We can now expect a shitstorm of new Second Amendment litigation, a shitstorm that Heller rendered inevitable.

Jack Balkin nicely sums things up here:

Boumediene reflected the public’s increasing disgust with the Bush Administration’s detention policies. In Heller, the Court changed existing law dramatically to adopt a new interpretation of the Second Amendment that is actually fairly close to the center of public opinion. It struck down one of the most restrictive gun control laws in the country and it recognized Americans’ right to use handguns to defend their home.

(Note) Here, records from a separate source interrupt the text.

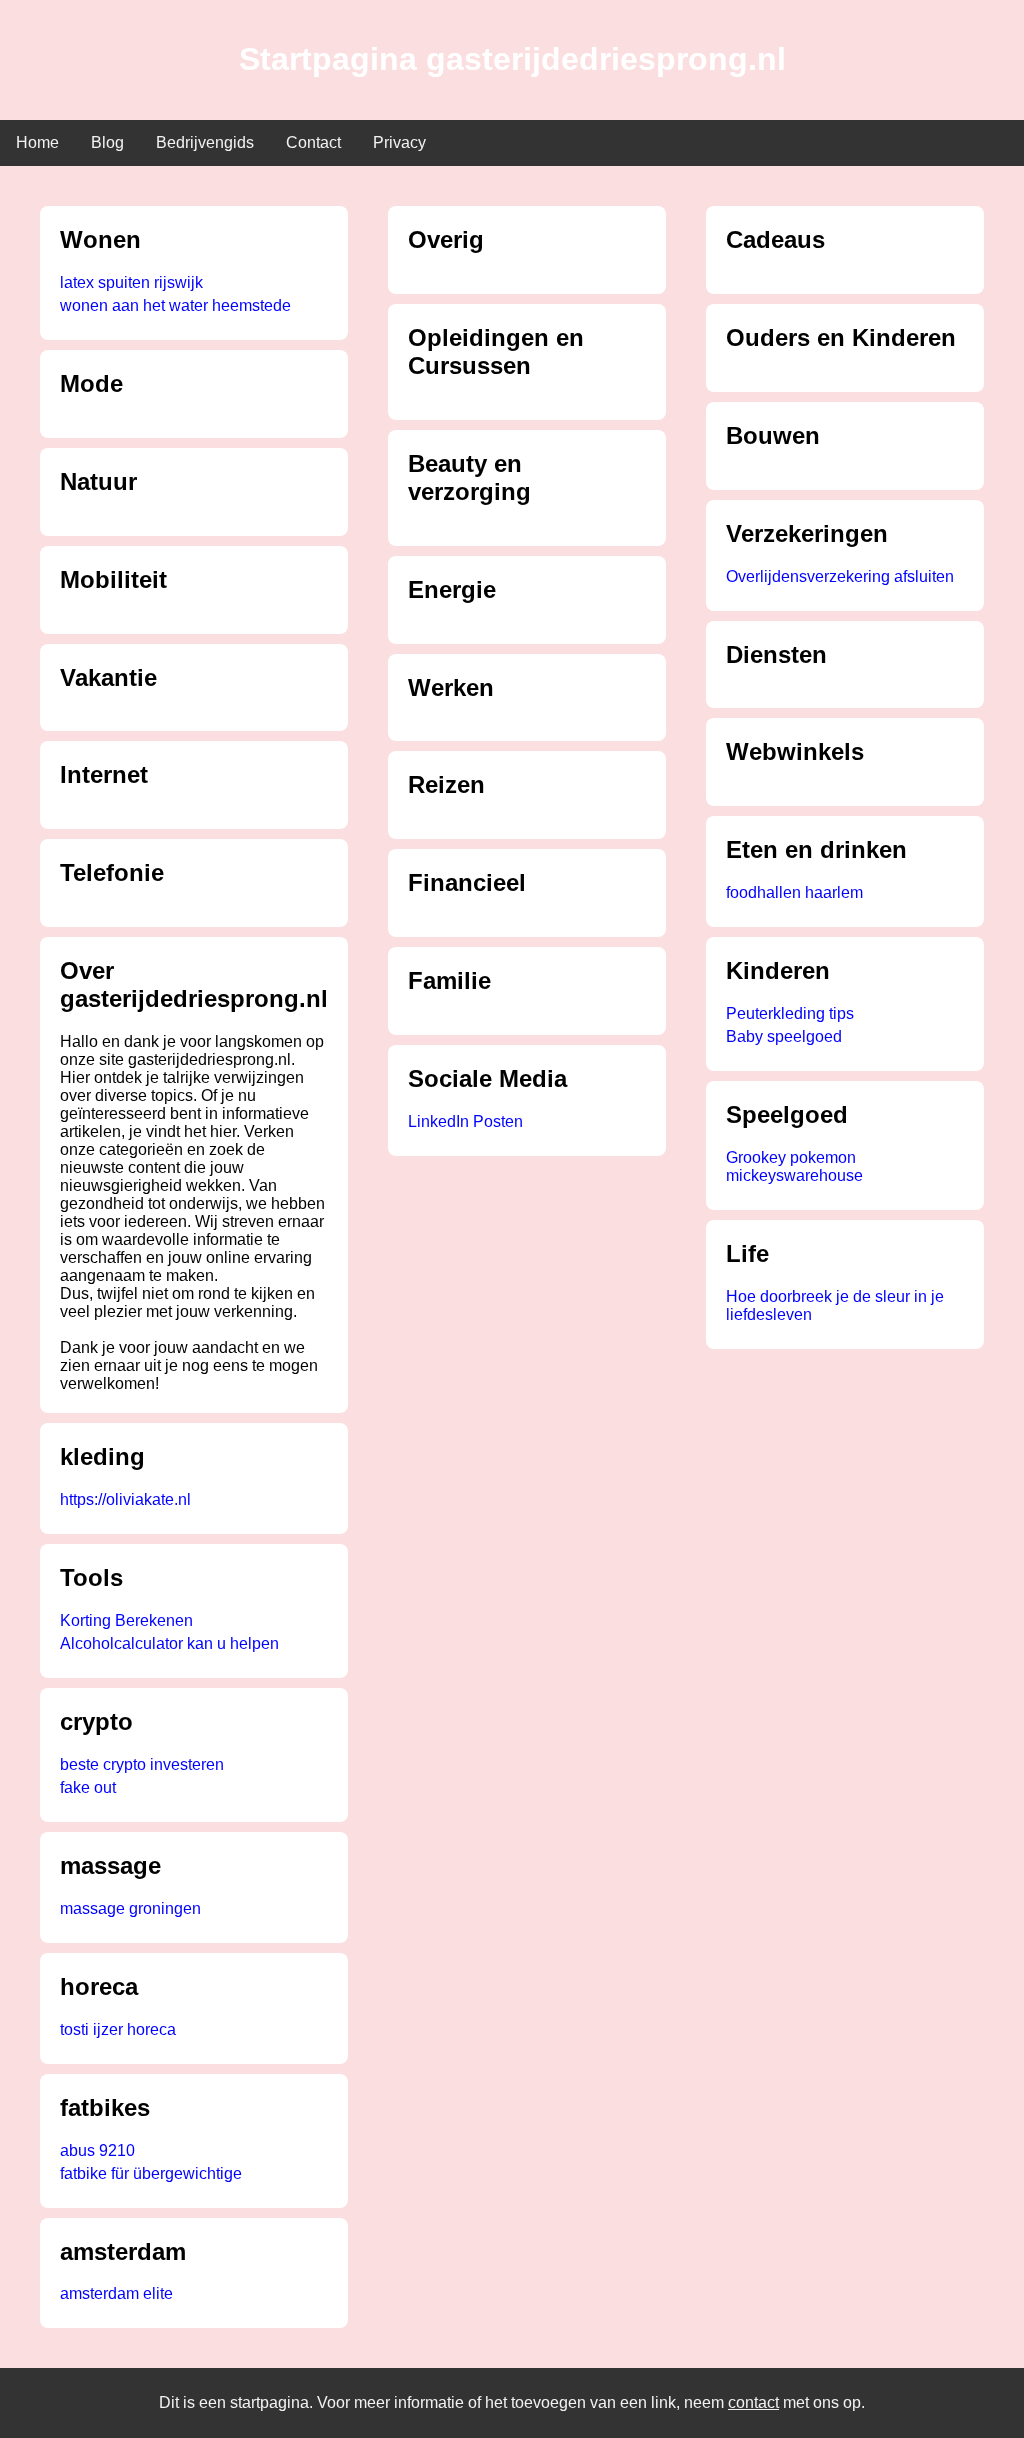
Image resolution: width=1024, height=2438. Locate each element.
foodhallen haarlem (794, 892)
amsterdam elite (116, 2293)
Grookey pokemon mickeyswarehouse (794, 1166)
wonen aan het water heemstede (175, 305)
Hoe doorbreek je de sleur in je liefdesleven (835, 1305)
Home (37, 142)
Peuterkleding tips (790, 1013)
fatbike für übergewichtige (151, 2173)
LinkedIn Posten (465, 1121)
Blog (107, 142)
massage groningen (130, 1908)
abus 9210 (97, 2150)
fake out (88, 1787)
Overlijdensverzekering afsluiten (840, 576)
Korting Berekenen (126, 1620)
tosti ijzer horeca (118, 2029)
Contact (313, 142)
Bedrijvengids (205, 142)
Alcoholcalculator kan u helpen (169, 1643)
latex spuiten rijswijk (131, 282)
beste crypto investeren (142, 1764)
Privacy (399, 142)
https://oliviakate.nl (125, 1499)
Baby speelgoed (784, 1036)
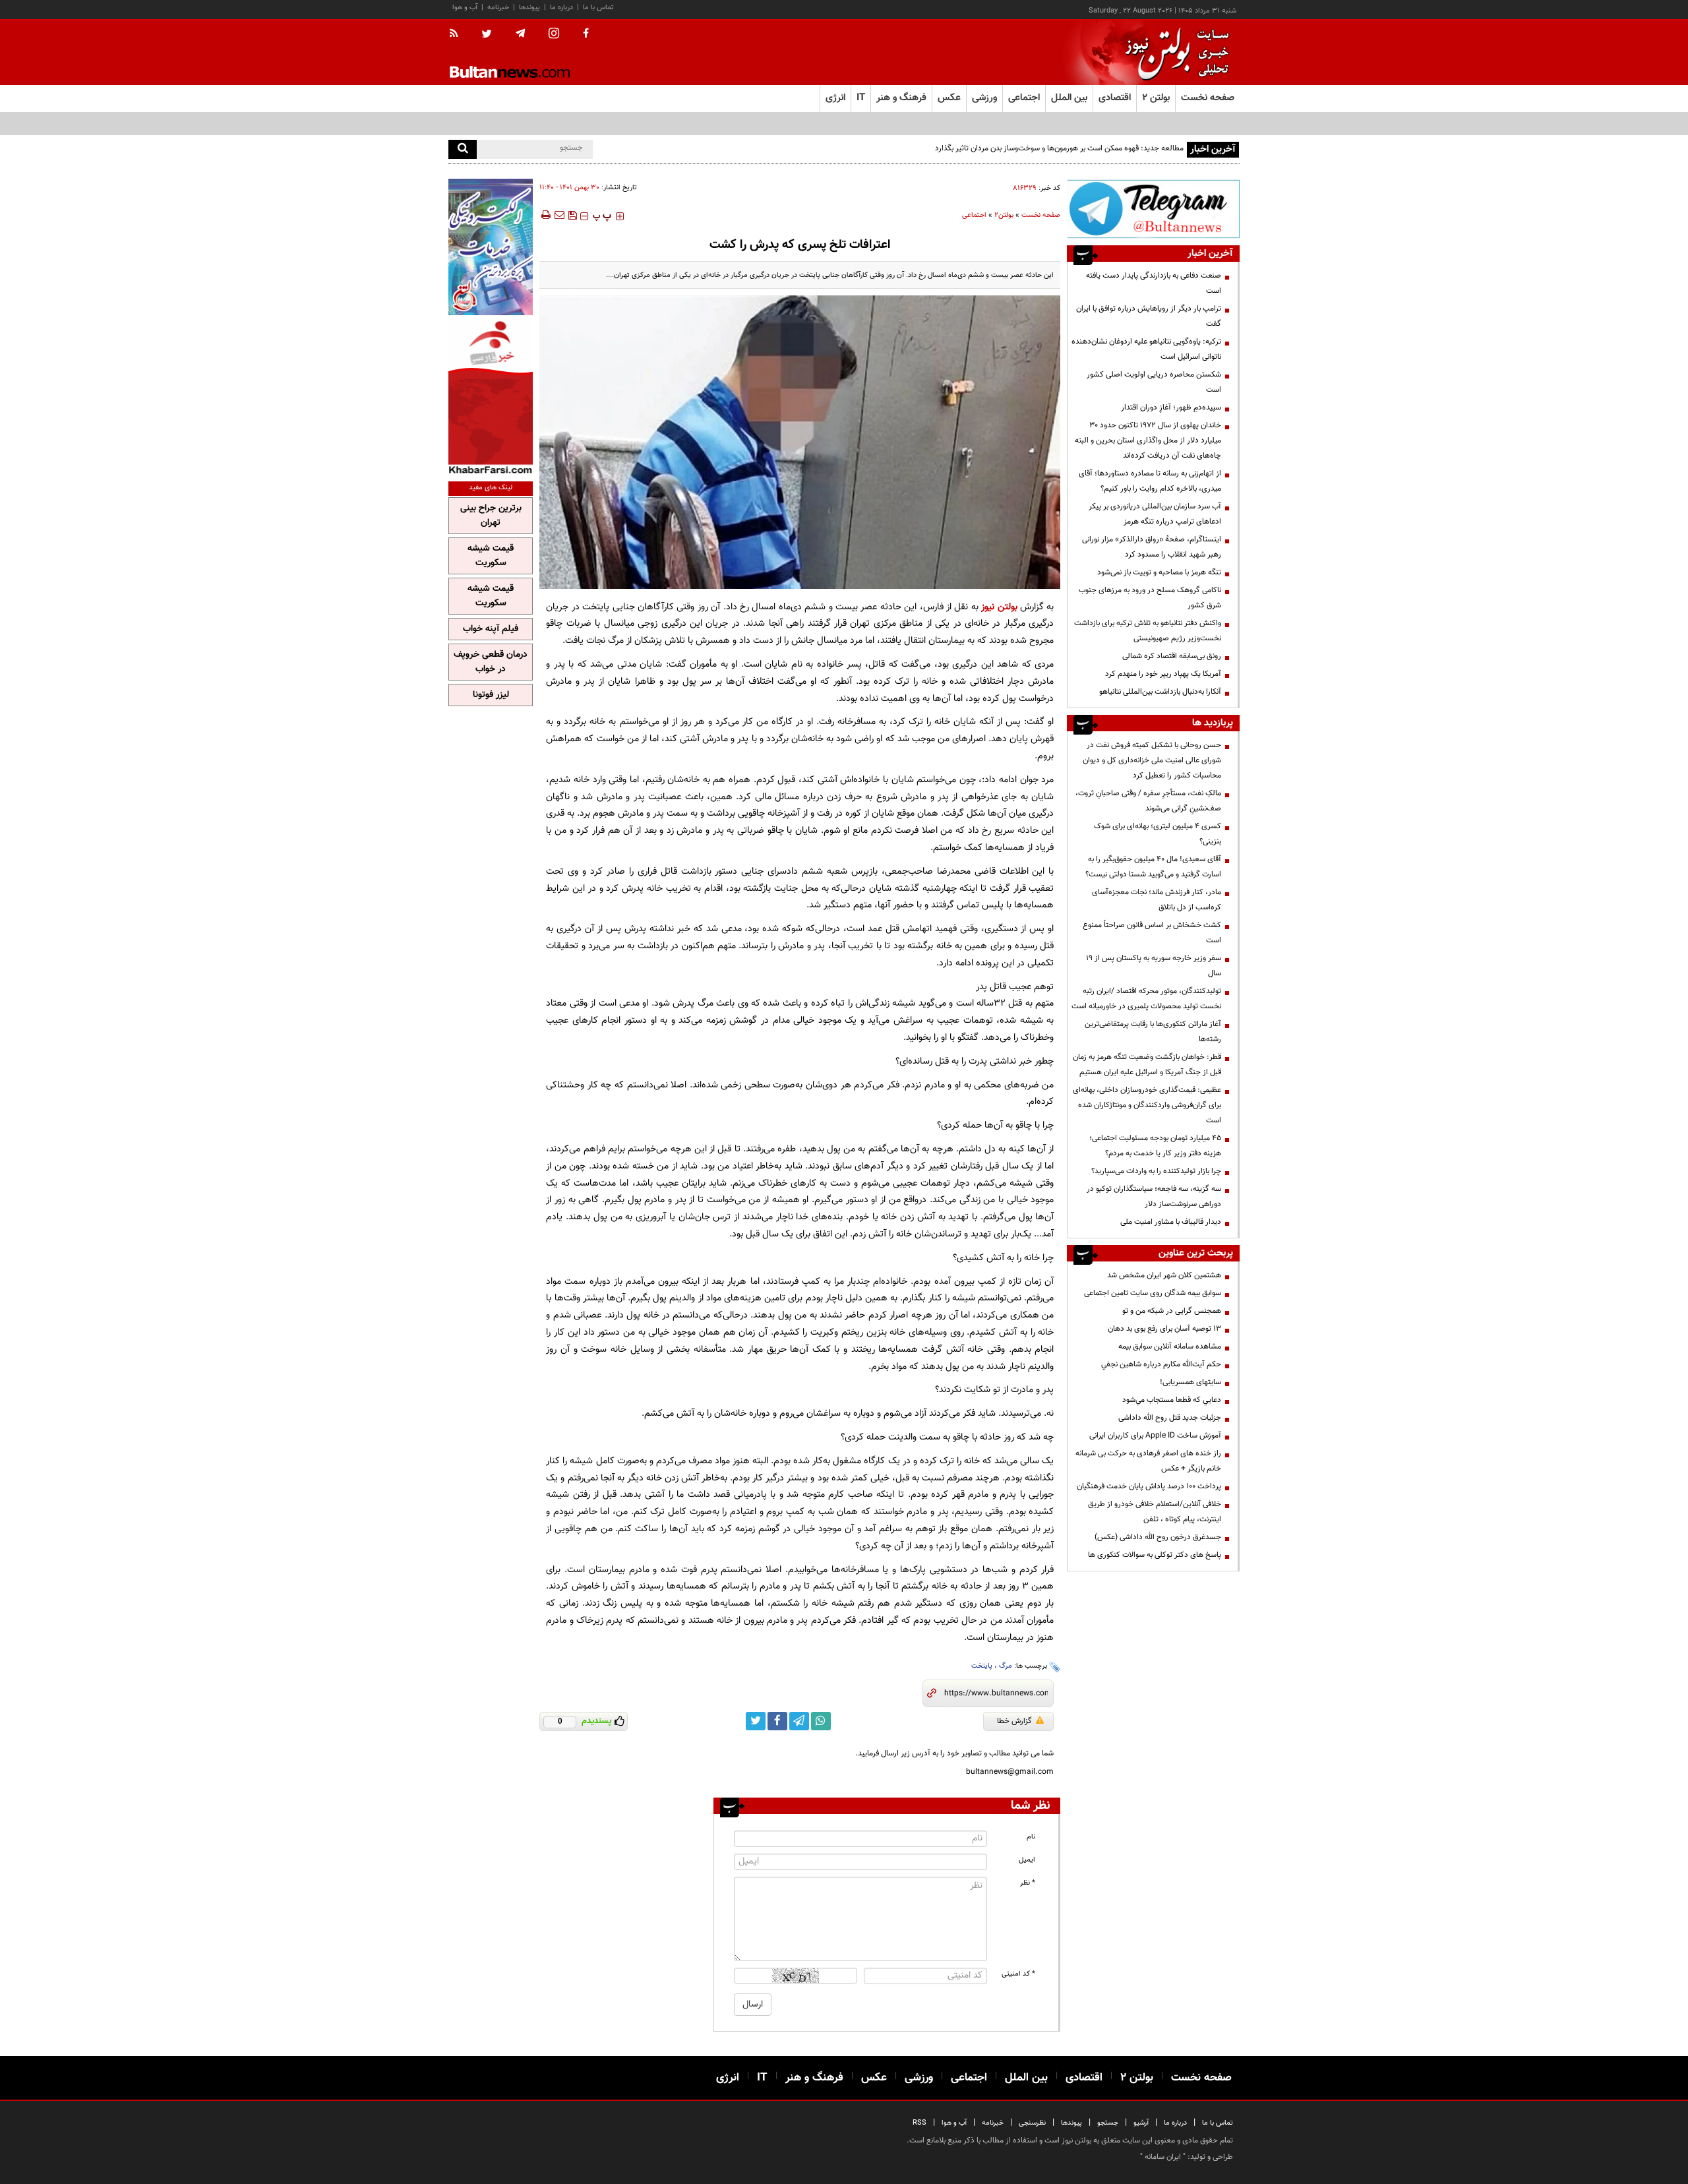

Despite its long and occasionally dreary originalist exegesis, the Heller majority is not really defending the values of 1791. It is enforcing the values of 2008. This is no accident. Indeed, the result in Heller would have been impossible without the success of the conservative movement and the work of the NRA and other social movement actors who, over a period of about 35 years, succeeded in changing Americans’ minds about the meaning of the Second Amendment, and made what were previously off-the-wall arguments about the Constitution socially and politically respectable to political elites. This is living constitutionalism in action.

Like Lawrence v. Texas, Heller is another example of how the Supreme Court exercises judicial review in response to successful social and political mobilizations, regardless of what individual Justices understand themselves to be doing. The only difference is that in Heller, it is conservatives who have successfully changed public opinion, a change that has now become reflected in Supreme Court opinions.

Welcome to the living Constitution, Justice Scalia. We couldn’t have done it without you.

The notion that there’s anything “originalist” about Heller is indeed more that a little preposterous.